Can you turn the rows below into a Markdown table with the columns Line and Content, giving each row its number and leaving out any blank lines?

EXERCISE INPUT

# # # # #

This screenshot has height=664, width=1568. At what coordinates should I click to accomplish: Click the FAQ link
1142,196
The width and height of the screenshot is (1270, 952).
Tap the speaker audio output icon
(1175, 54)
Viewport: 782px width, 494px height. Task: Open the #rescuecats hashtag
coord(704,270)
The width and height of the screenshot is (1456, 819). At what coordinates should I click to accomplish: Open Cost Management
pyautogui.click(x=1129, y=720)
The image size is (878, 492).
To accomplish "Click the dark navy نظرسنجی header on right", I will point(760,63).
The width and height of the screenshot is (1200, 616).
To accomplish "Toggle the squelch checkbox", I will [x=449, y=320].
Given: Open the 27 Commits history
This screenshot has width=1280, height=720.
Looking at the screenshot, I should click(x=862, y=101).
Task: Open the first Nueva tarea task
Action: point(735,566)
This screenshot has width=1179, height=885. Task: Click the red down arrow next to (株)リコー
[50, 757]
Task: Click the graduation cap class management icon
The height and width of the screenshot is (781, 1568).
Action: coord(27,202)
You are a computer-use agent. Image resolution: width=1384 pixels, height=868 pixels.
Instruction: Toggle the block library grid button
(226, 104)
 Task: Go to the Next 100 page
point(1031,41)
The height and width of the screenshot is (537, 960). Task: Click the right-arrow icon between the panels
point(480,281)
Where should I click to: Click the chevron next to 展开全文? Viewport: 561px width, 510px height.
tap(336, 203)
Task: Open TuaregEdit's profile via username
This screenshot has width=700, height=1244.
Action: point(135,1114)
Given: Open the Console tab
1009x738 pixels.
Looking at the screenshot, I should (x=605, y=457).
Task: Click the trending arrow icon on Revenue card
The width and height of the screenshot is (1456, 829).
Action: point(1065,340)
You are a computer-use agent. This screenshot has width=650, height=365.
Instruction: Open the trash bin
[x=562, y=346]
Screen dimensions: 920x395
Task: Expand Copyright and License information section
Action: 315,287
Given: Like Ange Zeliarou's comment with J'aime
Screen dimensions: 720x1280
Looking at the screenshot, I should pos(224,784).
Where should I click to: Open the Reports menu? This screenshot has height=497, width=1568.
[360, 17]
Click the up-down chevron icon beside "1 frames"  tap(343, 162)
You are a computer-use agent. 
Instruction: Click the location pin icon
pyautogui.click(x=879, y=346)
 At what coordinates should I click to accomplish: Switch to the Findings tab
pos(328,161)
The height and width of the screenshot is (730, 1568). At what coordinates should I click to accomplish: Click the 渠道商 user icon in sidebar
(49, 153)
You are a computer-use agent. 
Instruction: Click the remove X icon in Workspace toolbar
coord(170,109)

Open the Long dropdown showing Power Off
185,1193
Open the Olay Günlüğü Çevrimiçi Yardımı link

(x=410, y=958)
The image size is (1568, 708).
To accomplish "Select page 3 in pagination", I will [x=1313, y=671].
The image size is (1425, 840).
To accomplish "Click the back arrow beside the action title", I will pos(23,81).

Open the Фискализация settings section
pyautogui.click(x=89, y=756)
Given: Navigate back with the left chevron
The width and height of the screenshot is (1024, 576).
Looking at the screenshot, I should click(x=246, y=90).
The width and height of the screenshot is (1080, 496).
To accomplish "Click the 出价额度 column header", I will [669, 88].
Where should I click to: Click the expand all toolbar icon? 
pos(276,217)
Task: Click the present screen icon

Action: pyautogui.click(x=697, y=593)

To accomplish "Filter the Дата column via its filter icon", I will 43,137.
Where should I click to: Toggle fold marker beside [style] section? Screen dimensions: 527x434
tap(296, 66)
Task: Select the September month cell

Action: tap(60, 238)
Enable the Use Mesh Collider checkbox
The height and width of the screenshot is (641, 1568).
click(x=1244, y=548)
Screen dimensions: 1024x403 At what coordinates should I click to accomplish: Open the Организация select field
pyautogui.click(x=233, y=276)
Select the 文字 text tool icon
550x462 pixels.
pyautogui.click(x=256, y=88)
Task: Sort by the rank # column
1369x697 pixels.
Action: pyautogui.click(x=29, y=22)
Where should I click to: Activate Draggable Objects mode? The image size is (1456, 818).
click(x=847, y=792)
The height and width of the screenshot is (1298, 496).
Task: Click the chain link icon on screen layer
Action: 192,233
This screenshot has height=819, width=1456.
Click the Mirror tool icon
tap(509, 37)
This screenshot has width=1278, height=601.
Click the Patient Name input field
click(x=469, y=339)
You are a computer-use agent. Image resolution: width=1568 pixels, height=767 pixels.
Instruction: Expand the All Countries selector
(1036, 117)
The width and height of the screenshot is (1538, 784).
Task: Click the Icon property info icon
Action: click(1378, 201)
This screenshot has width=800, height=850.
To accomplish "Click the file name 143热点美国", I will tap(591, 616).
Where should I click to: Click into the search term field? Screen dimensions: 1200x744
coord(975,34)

# # # # #

ANSWER IN FULL
| Line | Content |
|---|---|
| 1 | This screenshot has height=664, width=1568. At what coordinates should I click to accomplish: Click the FAQ link |
| 2 | 1142,196 |
| 3 | The width and height of the screenshot is (1270, 952). |
| 4 | Tap the speaker audio output icon |
| 5 | (1175, 54) |
| 6 | Viewport: 782px width, 494px height. Task: Open the #rescuecats hashtag |
| 7 | coord(704,270) |
| 8 | The width and height of the screenshot is (1456, 819). At what coordinates should I click to accomplish: Open Cost Management |
| 9 | pyautogui.click(x=1129, y=720) |
| 10 | The image size is (878, 492). |
| 11 | To accomplish "Click the dark navy نظرسنجی header on right", I will point(760,63). |
| 12 | The width and height of the screenshot is (1200, 616). |
| 13 | To accomplish "Toggle the squelch checkbox", I will [x=449, y=320]. |
| 14 | Given: Open the 27 Commits history |
| 15 | This screenshot has width=1280, height=720. |
| 16 | Looking at the screenshot, I should click(x=862, y=101). |
| 17 | Task: Open the first Nueva tarea task |
| 18 | Action: point(735,566) |
| 19 | This screenshot has width=1179, height=885. Task: Click the red down arrow next to (株)リコー |
| 20 | [50, 757] |
| 21 | Task: Click the graduation cap class management icon |
| 22 | The height and width of the screenshot is (781, 1568). |
| 23 | Action: coord(27,202) |
| 24 | You are a computer-use agent. Image resolution: width=1384 pixels, height=868 pixels. |
| 25 | Instruction: Toggle the block library grid button |
| 26 | (226, 104) |
| 27 |  Task: Go to the Next 100 page |
| 28 | point(1031,41) |
| 29 | The height and width of the screenshot is (537, 960). Task: Click the right-arrow icon between the panels |
| 30 | point(480,281) |
| 31 | Where should I click to: Click the chevron next to 展开全文? Viewport: 561px width, 510px height. |
| 32 | tap(336, 203) |
| 33 | Task: Open TuaregEdit's profile via username |
| 34 | This screenshot has width=700, height=1244. |
| 35 | Action: point(135,1114) |
| 36 | Given: Open the Console tab |
| 37 | 1009x738 pixels. |
| 38 | Looking at the screenshot, I should (x=605, y=457). |
| 39 | Task: Click the trending arrow icon on Revenue card |
| 40 | The width and height of the screenshot is (1456, 829). |
| 41 | Action: point(1065,340) |
| 42 | You are a computer-use agent. This screenshot has width=650, height=365. |
| 43 | Instruction: Open the trash bin |
| 44 | [x=562, y=346] |
| 45 | Screen dimensions: 920x395 |
| 46 | Task: Expand Copyright and License information section |
| 47 | Action: 315,287 |
| 48 | Given: Like Ange Zeliarou's comment with J'aime |
| 49 | Screen dimensions: 720x1280 |
| 50 | Looking at the screenshot, I should pos(224,784). |
| 51 | Where should I click to: Open the Reports menu? This screenshot has height=497, width=1568. |
| 52 | [360, 17] |
| 53 | Click the up-down chevron icon beside "1 frames"  tap(343, 162) |
| 54 | You are a computer-use agent.  |
| 55 | Instruction: Click the location pin icon |
| 56 | pyautogui.click(x=879, y=346) |
| 57 |  At what coordinates should I click to accomplish: Switch to the Findings tab |
| 58 | pos(328,161) |
| 59 | The height and width of the screenshot is (730, 1568). At what coordinates should I click to accomplish: Click the 渠道商 user icon in sidebar |
| 60 | (49, 153) |
| 61 | You are a computer-use agent.  |
| 62 | Instruction: Click the remove X icon in Workspace toolbar |
| 63 | coord(170,109) |
| 64 | Open the Long dropdown showing Power Off |
| 65 | 185,1193 |
| 66 | Open the Olay Günlüğü Çevrimiçi Yardımı link |
| 67 | (x=410, y=958) |
| 68 | The image size is (1568, 708). |
| 69 | To accomplish "Select page 3 in pagination", I will [x=1313, y=671]. |
| 70 | The image size is (1425, 840). |
| 71 | To accomplish "Click the back arrow beside the action title", I will pos(23,81). |
| 72 | Open the Фискализация settings section |
| 73 | pyautogui.click(x=89, y=756) |
| 74 | Given: Navigate back with the left chevron |
| 75 | The width and height of the screenshot is (1024, 576). |
| 76 | Looking at the screenshot, I should click(x=246, y=90). |
| 77 | The width and height of the screenshot is (1080, 496). |
| 78 | To accomplish "Click the 出价额度 column header", I will [669, 88]. |
| 79 | Where should I click to: Click the expand all toolbar icon?  |
| 80 | pos(276,217) |
| 81 | Task: Click the present screen icon |
| 82 | Action: pyautogui.click(x=697, y=593) |
| 83 | To accomplish "Filter the Дата column via its filter icon", I will 43,137. |
| 84 | Where should I click to: Toggle fold marker beside [style] section? Screen dimensions: 527x434 |
| 85 | tap(296, 66) |
| 86 | Task: Select the September month cell |
| 87 | Action: tap(60, 238) |
| 88 | Enable the Use Mesh Collider checkbox |
| 89 | The height and width of the screenshot is (641, 1568). |
| 90 | click(x=1244, y=548) |
| 91 | Screen dimensions: 1024x403 At what coordinates should I click to accomplish: Open the Организация select field |
| 92 | pyautogui.click(x=233, y=276) |
| 93 | Select the 文字 text tool icon |
| 94 | 550x462 pixels. |
| 95 | pyautogui.click(x=256, y=88) |
| 96 | Task: Sort by the rank # column |
| 97 | 1369x697 pixels. |
| 98 | Action: pyautogui.click(x=29, y=22) |
| 99 | Where should I click to: Activate Draggable Objects mode? The image size is (1456, 818). |
| 100 | click(x=847, y=792) |
| 101 | The height and width of the screenshot is (1298, 496). |
| 102 | Task: Click the chain link icon on screen layer |
| 103 | Action: 192,233 |
| 104 | This screenshot has height=819, width=1456. |
| 105 | Click the Mirror tool icon |
| 106 | tap(509, 37) |
| 107 | This screenshot has width=1278, height=601. |
| 108 | Click the Patient Name input field |
| 109 | click(x=469, y=339) |
| 110 | You are a computer-use agent. Image resolution: width=1568 pixels, height=767 pixels. |
| 111 | Instruction: Expand the All Countries selector |
| 112 | (1036, 117) |
| 113 | The width and height of the screenshot is (1538, 784). |
| 114 | Task: Click the Icon property info icon |
| 115 | Action: click(1378, 201) |
| 116 | This screenshot has width=800, height=850. |
| 117 | To accomplish "Click the file name 143热点美国", I will tap(591, 616). |
| 118 | Where should I click to: Click into the search term field? Screen dimensions: 1200x744 |
| 119 | coord(975,34) |